Moments after I took that photo, Rose reached up and stroked the tip of the mustache with her fingertips. I think she was just trying to make sure it was in place, but the gesture just happened to be an exact replica of the gesture a movie character would make in neatening up the end of his mustache. If the mustache pointed up instead of down, it would've been twirling her mustachio, but I guess this is more a good-guy mustache.
In other news, nothing significant new to report. Still getting 5-6 hours of sleep a night (no sleeping drugs the last couple nights), which is enough to get by for me but I should probably take a nap later. Slowly working up to settling back into my life. Spent a couple hours sitting in a park in the sun yesterday; even played a little frisbee. (In some states, fathers teach their kids to play football; in California, at least in the Bay Area in the '70s, at least with my father, it was frisbee. Throwing a frisbee was pretty much the only physical activity I was any good at until at least high school.) Have been making various phone calls, catching up with people, telling a few people I hadn't told yet. My manager says to take as much time off as I need, so I think I'm going to hold off on going back to work 'til next week; I'm still feeling pretty fragile.
I had been planning to have a combined birthday/housewarming party at the end of March (a week and a half from now), but I don't think that's a good idea at this point. I'll probably aim to have a housewarming party in late April or early May, I guess, 'cause late May through mid-June I'll be traveling.
Most of what's still going on at this point is stuff I can't talk about here—mostly legal and financial issues that Jay is dealing with. Today I'll probably take the personal papers and photos I brought back out into my yard in the sun and sort through them out there, to keep them from filling my house with smoke-smell. And I'll do laundry, though it may be too late to save the shirt and pants I wore in the house.
. . . One of the few things other than papers and photos that I brought home with me is Peter's slide rule. I always wanted that slide rule when I was a kid. I didn't (and still don't) know how to use it properly, but I knew it was a device for doing math, and I thought that was cool.
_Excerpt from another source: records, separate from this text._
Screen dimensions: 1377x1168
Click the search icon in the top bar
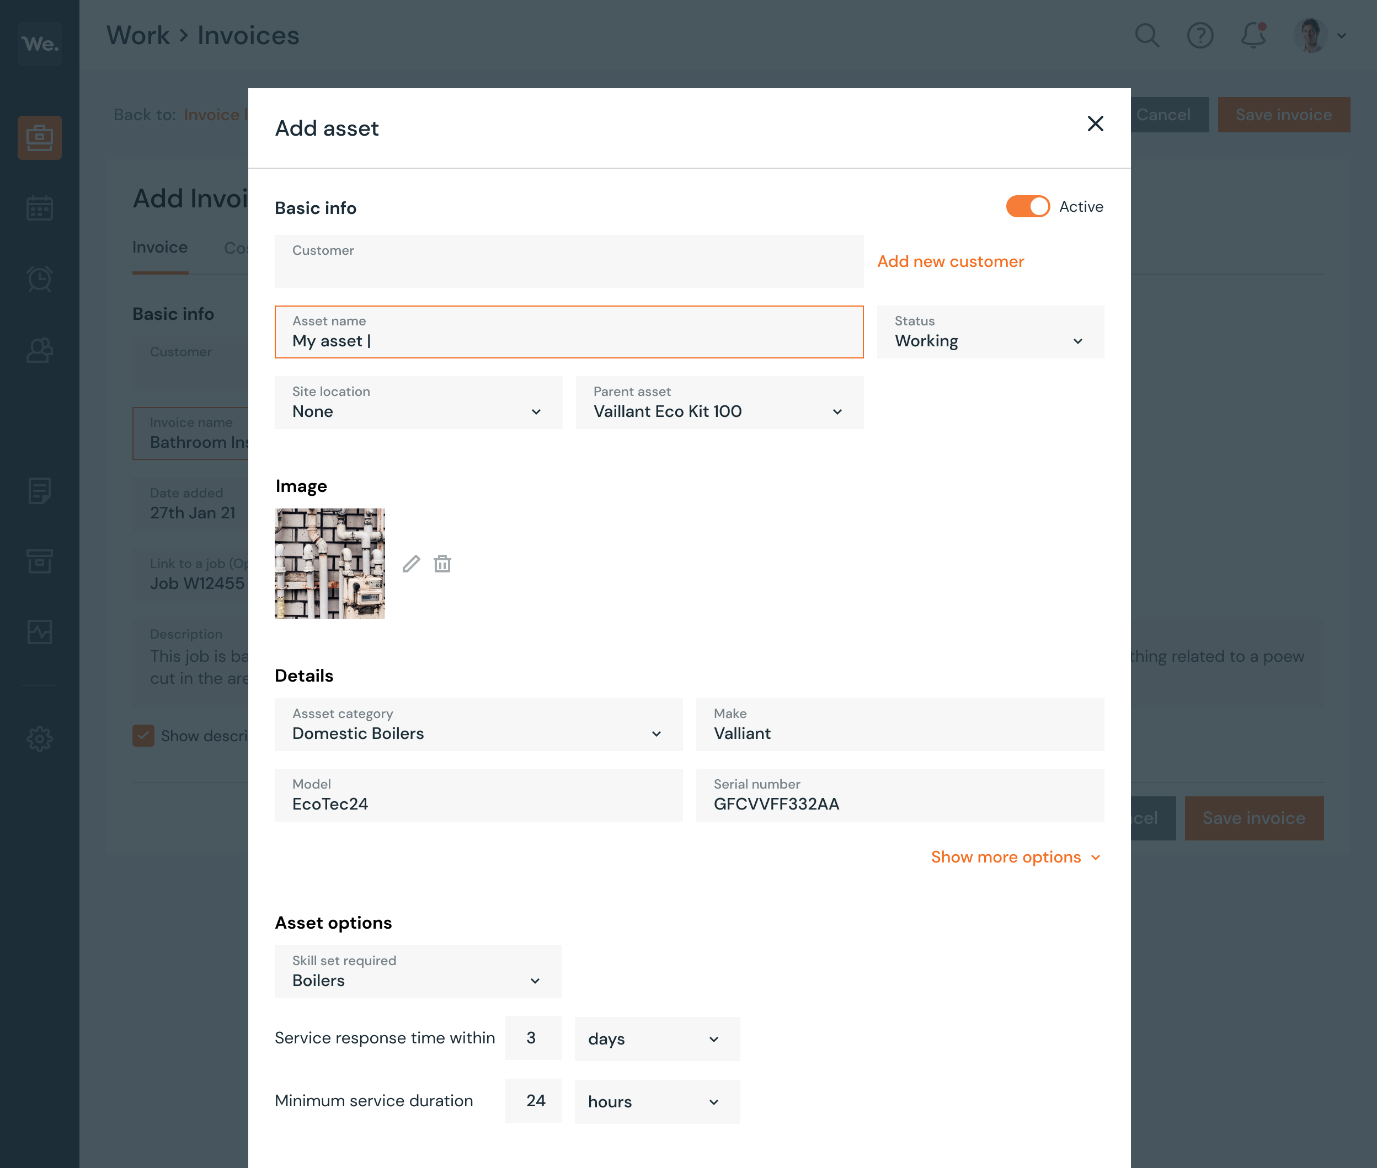(x=1147, y=34)
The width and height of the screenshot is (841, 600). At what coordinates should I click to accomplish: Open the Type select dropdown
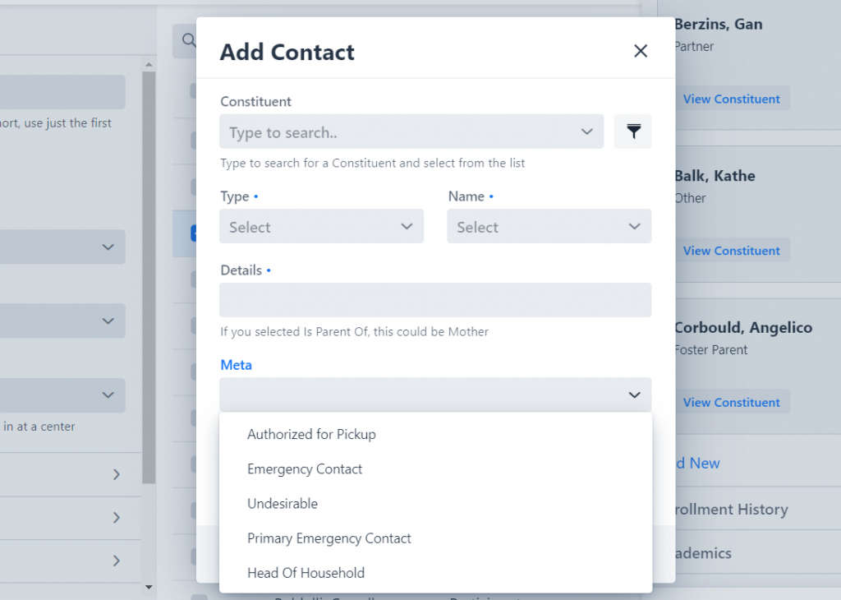click(x=321, y=227)
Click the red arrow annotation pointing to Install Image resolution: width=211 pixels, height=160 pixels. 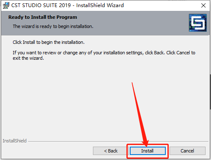pos(139,114)
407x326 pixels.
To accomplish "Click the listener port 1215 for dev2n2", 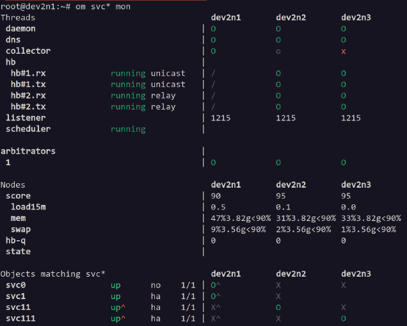I will click(x=285, y=118).
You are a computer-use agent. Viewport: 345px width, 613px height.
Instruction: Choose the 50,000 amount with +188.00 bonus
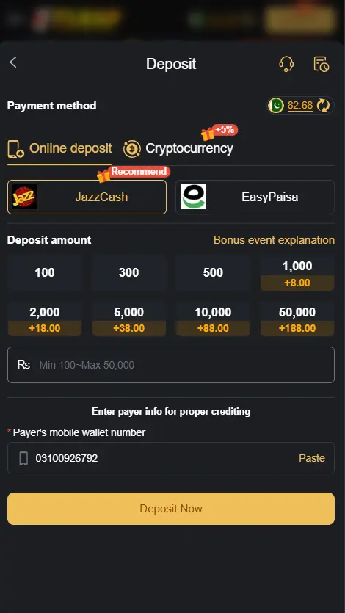(297, 319)
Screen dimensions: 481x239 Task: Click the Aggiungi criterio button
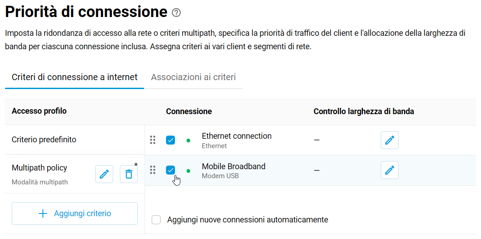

I didn't bring home any of his multitude of graphing calculators. I was surprised, though, looking at his books, to realize how long calculators had been an interest of his; there were calculator-tricks-and-games books dating back to when I was a kid. I remember the first calculator I saw, possibly the first one he owned, an HP-25 programmable calculator (photo); some of the earliest programming I did was on that calculator. I'm still sometimes a little more comfortable with Reverse Polish Notation than with more straightforward regular calculators. . . . Hey, nifty! There's a Java simulation of an HP-25 available free online!
Peter once promised me a calculator of my own if I learned the squares of all the numbers up to 25. I knew most of 'em, but never did memorize the late teens and early twenties. At some point in high school or college I somehow managed to lose his HP-25, but he went on to more advanced calculators: a 41C (photo), an 11C (photo), maybe also a 16C (photo), though I'm not sure about that last. I think he didn't make the switch to graphing calculators until he started to teach math sometime in the '90s. The funny thing is that he never owned a PDA and rarely used a computer for anything but playing games; that always seemed a little odd to me, but I wonder if he continued to think of calculators as primarily calculating devices, like the slide rule, rather than small computers.
Anyway. I have no real conclusions or point here; just musing.